### Extracted entries
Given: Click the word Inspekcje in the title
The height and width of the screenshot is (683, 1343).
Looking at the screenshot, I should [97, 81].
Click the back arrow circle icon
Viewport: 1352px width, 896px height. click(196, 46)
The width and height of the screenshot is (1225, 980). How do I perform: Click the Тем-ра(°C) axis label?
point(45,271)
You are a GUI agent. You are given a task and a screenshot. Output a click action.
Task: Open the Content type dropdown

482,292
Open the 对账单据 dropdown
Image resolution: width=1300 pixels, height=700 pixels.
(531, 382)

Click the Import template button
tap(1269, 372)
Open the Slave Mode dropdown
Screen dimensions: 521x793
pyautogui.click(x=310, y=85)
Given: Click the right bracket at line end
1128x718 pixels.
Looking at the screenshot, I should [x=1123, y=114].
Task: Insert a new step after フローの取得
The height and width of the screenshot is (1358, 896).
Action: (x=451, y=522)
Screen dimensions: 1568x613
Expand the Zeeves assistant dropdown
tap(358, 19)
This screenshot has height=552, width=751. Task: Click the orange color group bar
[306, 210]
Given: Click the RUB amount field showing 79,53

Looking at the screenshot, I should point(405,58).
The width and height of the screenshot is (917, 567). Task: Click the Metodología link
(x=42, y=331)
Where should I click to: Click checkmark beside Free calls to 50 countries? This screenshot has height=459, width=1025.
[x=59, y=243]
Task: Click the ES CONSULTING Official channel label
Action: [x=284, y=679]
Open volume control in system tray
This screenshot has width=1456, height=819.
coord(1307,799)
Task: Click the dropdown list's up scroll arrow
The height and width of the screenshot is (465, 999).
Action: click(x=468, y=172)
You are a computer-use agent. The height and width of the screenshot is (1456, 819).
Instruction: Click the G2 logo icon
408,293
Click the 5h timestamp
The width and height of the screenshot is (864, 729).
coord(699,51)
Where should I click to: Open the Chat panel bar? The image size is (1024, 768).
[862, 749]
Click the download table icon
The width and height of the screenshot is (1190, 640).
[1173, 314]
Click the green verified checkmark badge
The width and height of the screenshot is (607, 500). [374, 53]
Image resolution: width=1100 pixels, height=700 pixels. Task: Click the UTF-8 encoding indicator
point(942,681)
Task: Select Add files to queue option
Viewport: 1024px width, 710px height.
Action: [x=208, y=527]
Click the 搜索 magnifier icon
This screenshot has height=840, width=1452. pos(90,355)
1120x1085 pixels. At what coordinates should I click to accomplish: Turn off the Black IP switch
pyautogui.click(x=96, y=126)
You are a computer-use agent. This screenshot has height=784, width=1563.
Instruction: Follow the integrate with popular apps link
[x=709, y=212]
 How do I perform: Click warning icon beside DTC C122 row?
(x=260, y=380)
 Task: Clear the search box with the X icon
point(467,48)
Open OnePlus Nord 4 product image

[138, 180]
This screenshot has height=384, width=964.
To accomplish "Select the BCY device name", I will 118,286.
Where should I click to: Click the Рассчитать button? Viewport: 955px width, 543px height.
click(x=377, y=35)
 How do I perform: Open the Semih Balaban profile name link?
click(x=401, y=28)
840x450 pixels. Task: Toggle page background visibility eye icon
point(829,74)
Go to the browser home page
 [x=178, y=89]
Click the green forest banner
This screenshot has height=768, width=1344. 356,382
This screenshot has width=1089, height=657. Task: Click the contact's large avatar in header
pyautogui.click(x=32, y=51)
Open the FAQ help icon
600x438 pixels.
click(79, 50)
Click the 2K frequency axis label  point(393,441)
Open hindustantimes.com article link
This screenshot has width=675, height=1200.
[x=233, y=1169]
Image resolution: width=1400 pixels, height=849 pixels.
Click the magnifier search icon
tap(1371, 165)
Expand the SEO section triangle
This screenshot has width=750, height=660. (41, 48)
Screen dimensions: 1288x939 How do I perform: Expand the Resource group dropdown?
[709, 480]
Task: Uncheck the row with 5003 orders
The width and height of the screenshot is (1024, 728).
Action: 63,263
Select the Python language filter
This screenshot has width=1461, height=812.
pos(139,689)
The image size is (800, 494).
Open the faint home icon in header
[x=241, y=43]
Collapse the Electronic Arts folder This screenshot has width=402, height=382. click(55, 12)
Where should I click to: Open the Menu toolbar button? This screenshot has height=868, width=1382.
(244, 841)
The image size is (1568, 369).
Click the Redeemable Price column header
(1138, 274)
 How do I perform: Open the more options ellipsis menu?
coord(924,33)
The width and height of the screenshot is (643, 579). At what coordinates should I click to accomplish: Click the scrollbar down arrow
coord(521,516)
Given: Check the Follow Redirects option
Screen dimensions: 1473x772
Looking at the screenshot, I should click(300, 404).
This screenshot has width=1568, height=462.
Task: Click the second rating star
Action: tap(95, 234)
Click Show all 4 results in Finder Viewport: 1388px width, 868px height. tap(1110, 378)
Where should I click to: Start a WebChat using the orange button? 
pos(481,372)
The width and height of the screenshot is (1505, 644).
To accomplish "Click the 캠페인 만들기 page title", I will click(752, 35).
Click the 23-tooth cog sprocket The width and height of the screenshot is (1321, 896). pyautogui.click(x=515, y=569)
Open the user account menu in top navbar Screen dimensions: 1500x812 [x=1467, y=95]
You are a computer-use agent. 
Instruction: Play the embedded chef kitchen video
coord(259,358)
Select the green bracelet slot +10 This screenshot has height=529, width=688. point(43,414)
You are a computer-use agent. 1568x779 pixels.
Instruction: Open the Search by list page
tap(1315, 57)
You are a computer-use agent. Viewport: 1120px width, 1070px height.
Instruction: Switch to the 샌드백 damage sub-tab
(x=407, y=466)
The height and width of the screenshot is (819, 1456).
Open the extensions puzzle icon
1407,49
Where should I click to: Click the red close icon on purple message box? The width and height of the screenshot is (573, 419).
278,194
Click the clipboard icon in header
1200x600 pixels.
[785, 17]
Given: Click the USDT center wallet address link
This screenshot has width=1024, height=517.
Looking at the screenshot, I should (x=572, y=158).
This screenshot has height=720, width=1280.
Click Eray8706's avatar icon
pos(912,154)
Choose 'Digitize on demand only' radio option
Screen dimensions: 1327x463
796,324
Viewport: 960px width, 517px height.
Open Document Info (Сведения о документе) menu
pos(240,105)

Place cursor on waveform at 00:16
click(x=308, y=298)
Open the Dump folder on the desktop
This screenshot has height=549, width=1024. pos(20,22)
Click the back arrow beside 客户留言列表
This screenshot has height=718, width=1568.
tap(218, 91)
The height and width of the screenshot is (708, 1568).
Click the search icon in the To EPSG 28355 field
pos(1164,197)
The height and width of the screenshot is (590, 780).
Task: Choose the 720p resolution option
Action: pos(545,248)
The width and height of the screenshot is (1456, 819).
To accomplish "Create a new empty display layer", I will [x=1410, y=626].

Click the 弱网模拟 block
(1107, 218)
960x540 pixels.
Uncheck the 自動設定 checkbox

### Brief
Rewrite the entries above, changing "Where should I click to" to "Which spot should I click to" everywhere it occurs. Keep all other text unchanged.

### Response
Given: Click the word Inspekcje in the title
The height and width of the screenshot is (683, 1343).
Looking at the screenshot, I should [97, 81].
Click the back arrow circle icon
Viewport: 1352px width, 896px height. click(196, 46)
The width and height of the screenshot is (1225, 980). How do I perform: Click the Тем-ра(°C) axis label?
point(45,271)
You are a GUI agent. You are given a task and a screenshot. Output a click action.
Task: Open the Content type dropdown

482,292
Open the 对账单据 dropdown
Image resolution: width=1300 pixels, height=700 pixels.
(531, 382)

Click the Import template button
tap(1269, 372)
Open the Slave Mode dropdown
Screen dimensions: 521x793
pyautogui.click(x=310, y=85)
Given: Click the right bracket at line end
1128x718 pixels.
Looking at the screenshot, I should [x=1123, y=114].
Task: Insert a new step after フローの取得
The height and width of the screenshot is (1358, 896).
Action: (x=451, y=522)
Screen dimensions: 1568x613
Expand the Zeeves assistant dropdown
tap(358, 19)
This screenshot has height=552, width=751. Task: Click the orange color group bar
[306, 210]
Given: Click the RUB amount field showing 79,53

Looking at the screenshot, I should point(405,58).
The width and height of the screenshot is (917, 567). Task: Click the Metodología link
(x=42, y=331)
Which spot should I click to: Click checkmark beside Free calls to 50 countries? This screenshot has height=459, width=1025.
[x=59, y=243]
Task: Click the ES CONSULTING Official channel label
Action: [x=284, y=679]
Open volume control in system tray
This screenshot has width=1456, height=819.
coord(1307,799)
Task: Click the dropdown list's up scroll arrow
The height and width of the screenshot is (465, 999).
Action: click(x=468, y=172)
You are a computer-use agent. The height and width of the screenshot is (1456, 819).
Instruction: Click the G2 logo icon
408,293
Click the 5h timestamp
The width and height of the screenshot is (864, 729).
coord(699,51)
Which spot should I click to: Open the Chat panel bar? The image size is (1024, 768).
[862, 749]
Click the download table icon
The width and height of the screenshot is (1190, 640).
[1173, 314]
Click the green verified checkmark badge
The width and height of the screenshot is (607, 500). [374, 53]
Image resolution: width=1100 pixels, height=700 pixels. Task: Click the UTF-8 encoding indicator
point(942,681)
Task: Select Add files to queue option
Viewport: 1024px width, 710px height.
Action: [x=208, y=527]
Click the 搜索 magnifier icon
This screenshot has height=840, width=1452. pos(90,355)
1120x1085 pixels. At what coordinates should I click to accomplish: Turn off the Black IP switch
pyautogui.click(x=96, y=126)
You are a computer-use agent. This screenshot has height=784, width=1563.
Instruction: Follow the integrate with popular apps link
[x=709, y=212]
 How do I perform: Click warning icon beside DTC C122 row?
(x=260, y=380)
 Task: Clear the search box with the X icon
point(467,48)
Open OnePlus Nord 4 product image

[138, 180]
This screenshot has height=384, width=964.
To accomplish "Select the BCY device name", I will 118,286.
Which spot should I click to: Click the Рассчитать button? Viewport: 955px width, 543px height.
click(x=377, y=35)
 How do I perform: Open the Semih Balaban profile name link?
click(x=401, y=28)
840x450 pixels. Task: Toggle page background visibility eye icon
point(829,74)
Go to the browser home page
 [x=178, y=89]
Click the green forest banner
This screenshot has height=768, width=1344. 356,382
This screenshot has width=1089, height=657. Task: Click the contact's large avatar in header
pyautogui.click(x=32, y=51)
Open the FAQ help icon
600x438 pixels.
click(79, 50)
Click the 2K frequency axis label  point(393,441)
Open hindustantimes.com article link
This screenshot has width=675, height=1200.
[x=233, y=1169]
Image resolution: width=1400 pixels, height=849 pixels.
Click the magnifier search icon
tap(1371, 165)
Expand the SEO section triangle
This screenshot has width=750, height=660. (41, 48)
Screen dimensions: 1288x939 How do I perform: Expand the Resource group dropdown?
[709, 480]
Task: Uncheck the row with 5003 orders
The width and height of the screenshot is (1024, 728).
Action: 63,263
Select the Python language filter
This screenshot has width=1461, height=812.
pos(139,689)
The image size is (800, 494).
Open the faint home icon in header
[x=241, y=43]
Collapse the Electronic Arts folder This screenshot has width=402, height=382. click(55, 12)
Which spot should I click to: Open the Menu toolbar button? This screenshot has height=868, width=1382.
(244, 841)
The image size is (1568, 369).
Click the Redeemable Price column header
(1138, 274)
 How do I perform: Open the more options ellipsis menu?
coord(924,33)
The width and height of the screenshot is (643, 579). At what coordinates should I click to accomplish: Click the scrollbar down arrow
coord(521,516)
Given: Check the Follow Redirects option
Screen dimensions: 1473x772
Looking at the screenshot, I should click(300, 404).
This screenshot has width=1568, height=462.
Task: Click the second rating star
Action: tap(95, 234)
Click Show all 4 results in Finder Viewport: 1388px width, 868px height. tap(1110, 378)
Which spot should I click to: Start a WebChat using the orange button? 
pos(481,372)
The width and height of the screenshot is (1505, 644).
To accomplish "Click the 캠페인 만들기 page title", I will click(752, 35).
Click the 23-tooth cog sprocket The width and height of the screenshot is (1321, 896). pyautogui.click(x=515, y=569)
Open the user account menu in top navbar Screen dimensions: 1500x812 [x=1467, y=95]
You are a computer-use agent. 
Instruction: Play the embedded chef kitchen video
coord(259,358)
Select the green bracelet slot +10 This screenshot has height=529, width=688. point(43,414)
You are a computer-use agent. 1568x779 pixels.
Instruction: Open the Search by list page
tap(1315, 57)
You are a computer-use agent. Viewport: 1120px width, 1070px height.
Instruction: Switch to the 샌드백 damage sub-tab
(x=407, y=466)
The height and width of the screenshot is (819, 1456).
Open the extensions puzzle icon
1407,49
Which spot should I click to: Click the red close icon on purple message box? The width and height of the screenshot is (573, 419).
278,194
Click the clipboard icon in header
1200x600 pixels.
[785, 17]
Given: Click the USDT center wallet address link
This screenshot has width=1024, height=517.
Looking at the screenshot, I should (x=572, y=158).
This screenshot has height=720, width=1280.
Click Eray8706's avatar icon
pos(912,154)
Choose 'Digitize on demand only' radio option
Screen dimensions: 1327x463
796,324
Viewport: 960px width, 517px height.
Open Document Info (Сведения о документе) menu
pos(240,105)

Place cursor on waveform at 00:16
click(x=308, y=298)
Open the Dump folder on the desktop
This screenshot has height=549, width=1024. pos(20,22)
Click the back arrow beside 客户留言列表
This screenshot has height=718, width=1568.
tap(218, 91)
The height and width of the screenshot is (708, 1568).
Click the search icon in the To EPSG 28355 field
pos(1164,197)
The height and width of the screenshot is (590, 780).
Task: Choose the 720p resolution option
Action: pos(545,248)
The width and height of the screenshot is (1456, 819).
To accomplish "Create a new empty display layer", I will [x=1410, y=626].

Click the 弱网模拟 block
(1107, 218)
960x540 pixels.
Uncheck the 自動設定 checkbox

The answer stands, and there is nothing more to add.